Exploring the FOP API design space

J.Pietschmann Fri, 31 May 2002 14:15:14 -0700

Hi foppers,
I know I should provide code instead of  talking, but then...

The current FOP API suffers from a variety of deficiencies
- unexpected statefulness (most horribly embodied in
   XSLTInputHandler)
- weak abstraction of input and output channels
- incomplete separation of abstraction levels.
- cruft :-)


Some points I think should be followed on design of a
new and hopefully better API:
- Atomic initialisation. After creating a processor,
  it should be ready to run. Mandatory parametrisation
  data should be passed either to the constructor or the
  method(s) running the formatting process, everything
  else should be initialised from sensible defaults.
- No file names, anywhere. Strings representing ressources
  are always URLs, on the command line, in the config file
  everywhere. In the API, use java.io.File if files are
  deemed necessary.
- No baseDir. Define a baseURL concept. Pass all URL
  through a resolver.
- Better abstraction of input and output channels.

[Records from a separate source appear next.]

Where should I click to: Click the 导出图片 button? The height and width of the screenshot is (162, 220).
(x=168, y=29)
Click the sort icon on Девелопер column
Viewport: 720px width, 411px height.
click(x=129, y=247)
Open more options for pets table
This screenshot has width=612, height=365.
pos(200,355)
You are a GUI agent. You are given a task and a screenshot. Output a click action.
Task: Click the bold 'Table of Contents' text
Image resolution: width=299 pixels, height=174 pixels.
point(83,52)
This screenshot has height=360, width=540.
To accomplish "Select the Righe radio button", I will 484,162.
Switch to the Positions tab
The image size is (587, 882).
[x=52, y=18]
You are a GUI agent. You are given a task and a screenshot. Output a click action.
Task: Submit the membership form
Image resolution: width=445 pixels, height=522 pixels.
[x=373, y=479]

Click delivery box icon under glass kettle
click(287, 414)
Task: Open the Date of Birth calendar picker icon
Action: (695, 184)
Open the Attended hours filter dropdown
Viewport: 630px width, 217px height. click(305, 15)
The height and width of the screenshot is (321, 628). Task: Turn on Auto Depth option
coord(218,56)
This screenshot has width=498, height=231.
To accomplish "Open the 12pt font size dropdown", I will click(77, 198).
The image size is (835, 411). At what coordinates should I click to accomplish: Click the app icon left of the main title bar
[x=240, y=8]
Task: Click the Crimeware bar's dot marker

Whether only an avalon component API is exposed or whether there is an
avalon-free API and a separate avalon component is a matter of
taste. In either case, I'd like to have the possiblity to run a FOP
core without access to external config *files*, this means I can
create a new Driver() and can pass all config data by java properties,
service definitions and by using a user written Configuration class
passed to the Driver.configure() method for everything too complex to
be passed as properties and services (i.e. user font config). A FOP
default Configuration class could read a system and a user config
file. From what I've gathered from Avalon this is already implemented
this way there. However, I'm not sure, and I'm not dogmatic about
this.

The problem I have is the design space for abstracting input
and output channels.

  = Input =
For input, we have the javax.xml.transform.Source stuff which
provides a nice unified encapsulation of SAX, DOM and serialised
XML streams as well as SAX and DOM itself.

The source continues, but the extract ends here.